Anxiety disorders in people with learning disabilities

Sherva Elizabeth Cooray , Alina Bakala

Abstract

People with learning disabilities are much more vulnerable to psychiatric illnesses, and will increasingly be accessing generic services. Treatment and management of psychiatric disorders is problematic, primarily because of difficulties in diagnosis, since classificatory systems are standardised on people with average intellectual functioning. This article provides an overview of the clinical implications of anxiety disorders within the context of learning disability.

People with learning disabilities constitute 2% of the general population. They are a heterogeneous, psychosocially disadvantaged and vulnerable group with a relatively higher prevalence of mental disorders (Borthwick-Duffy, 1994). Despite difficulties in the diagnosis and classification of psychiatric illnesses in this population (Fryers, 1997) there is ample evidence that anxiety disorders do occur (McNally & Ascher, 1987) and they are reported to be at least as common as in the general population, if not more so (King et al, 1994; Deb et al, 2001a).

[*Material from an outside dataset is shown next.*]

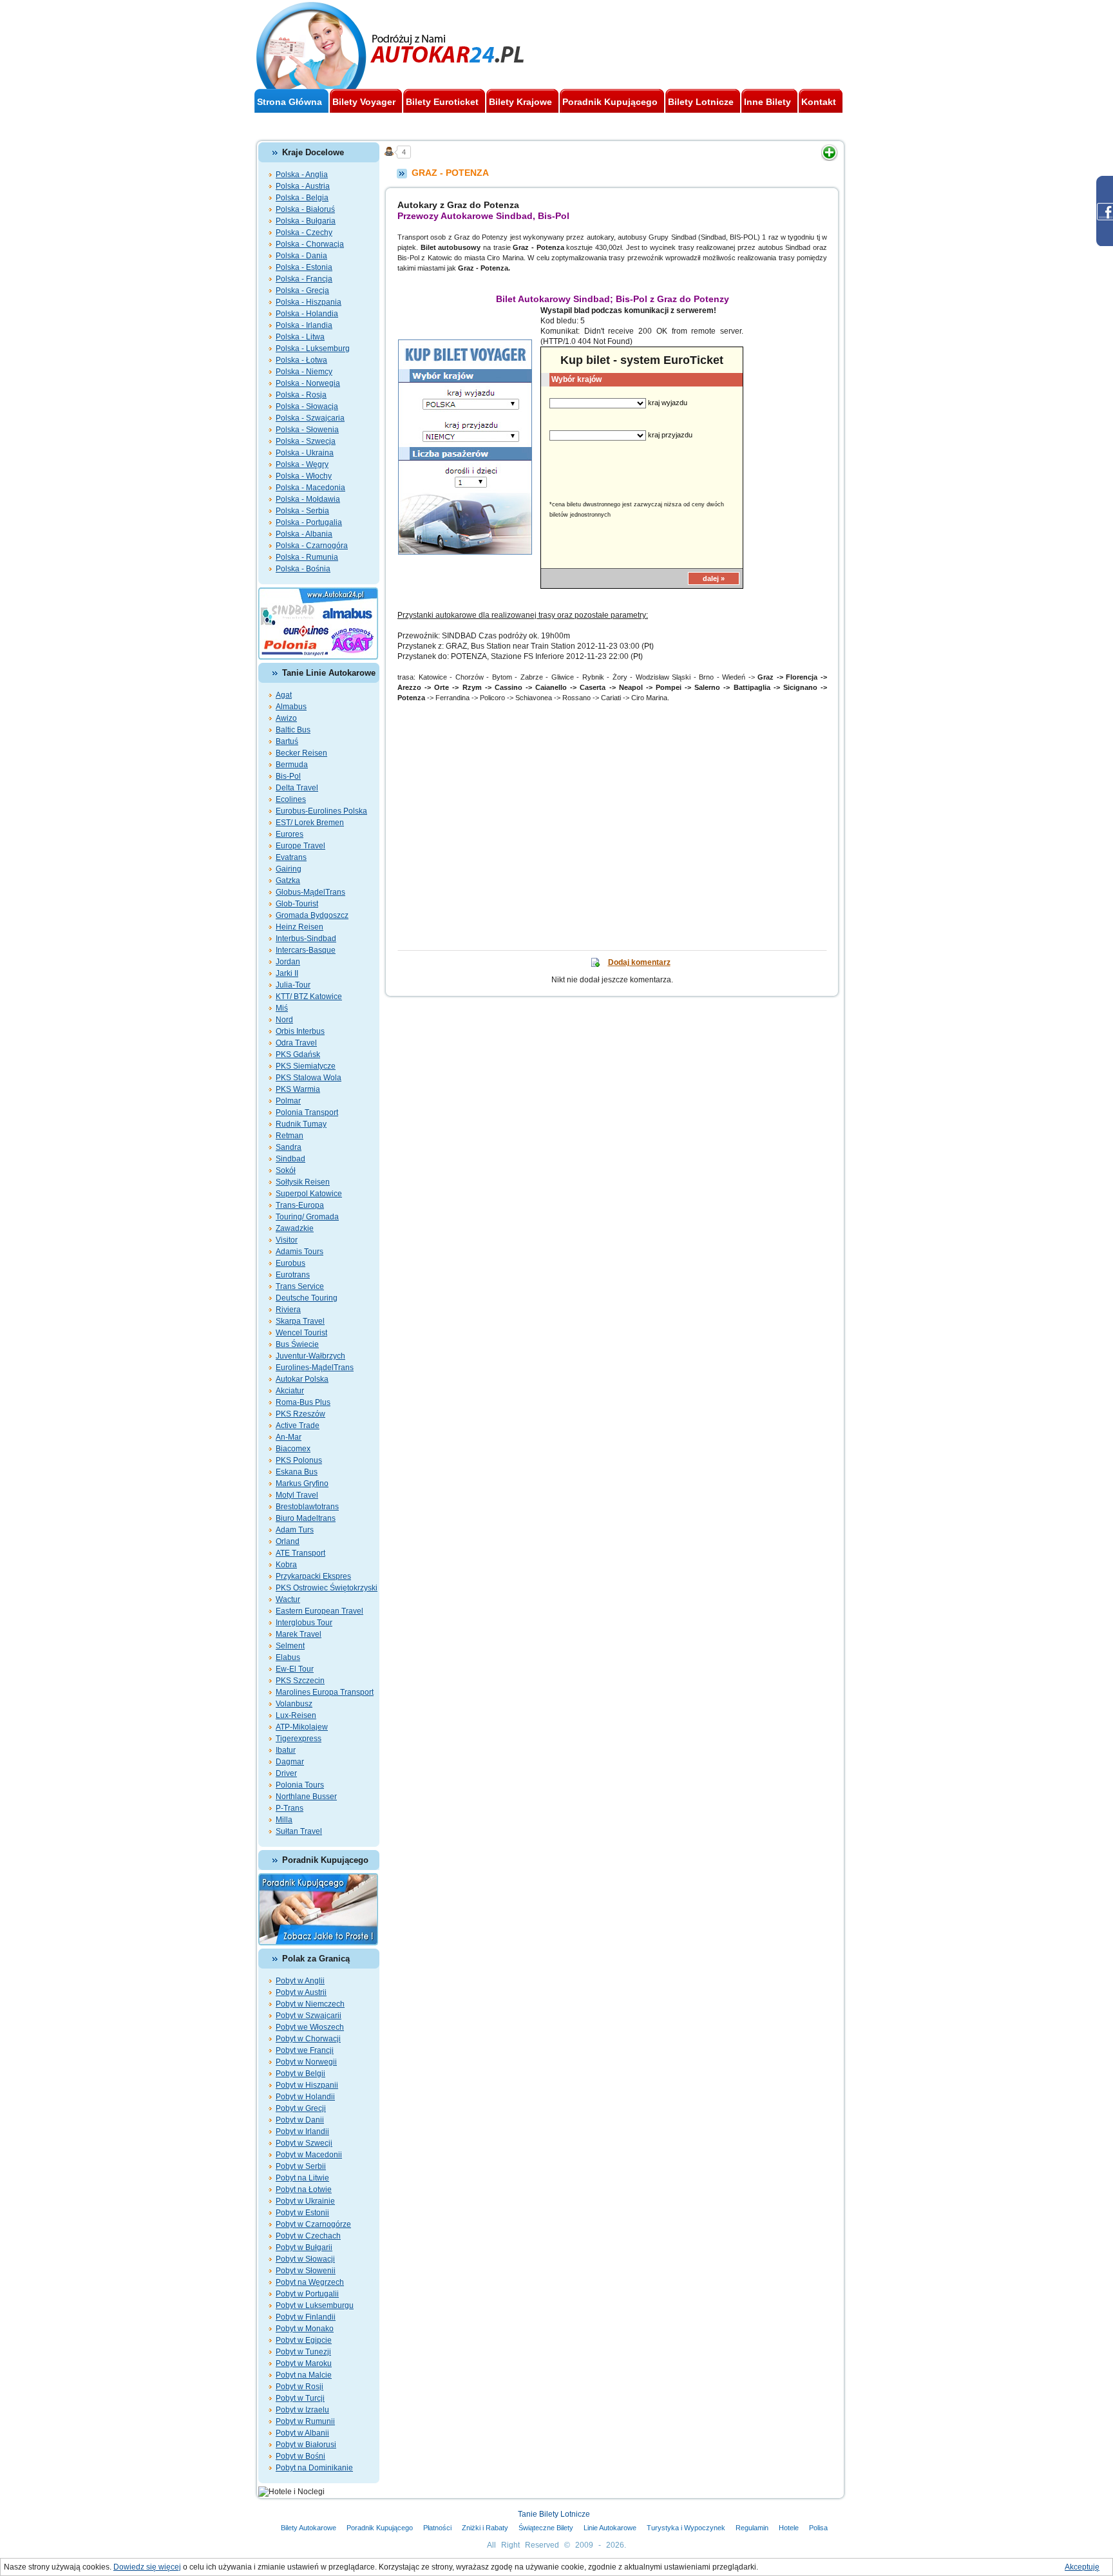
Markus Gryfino (302, 1483)
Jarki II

The diagnosis, classification and management of mental disorders in people with learning disabilities are often fraught with challenges not encountered in people with average IQ. Within the context of the philosophies of normalisation, equity and social inclusion, health professionals are increasingly called upon to assess and treat learning-disabled individuals, often in crisis. Frequently, they exhibit challenging behaviour as a means of coping with frustration, anxiety and stress (Menalescino, 1977). It is therefore essential that all mental health professionals acquire the fundamental skills needed at the interface of learning disability and psychiatric disorders, underpinned where appropriate by access to specialist services. Here we explore these key issues and implications for clinical practice with relation to anxiety disorders.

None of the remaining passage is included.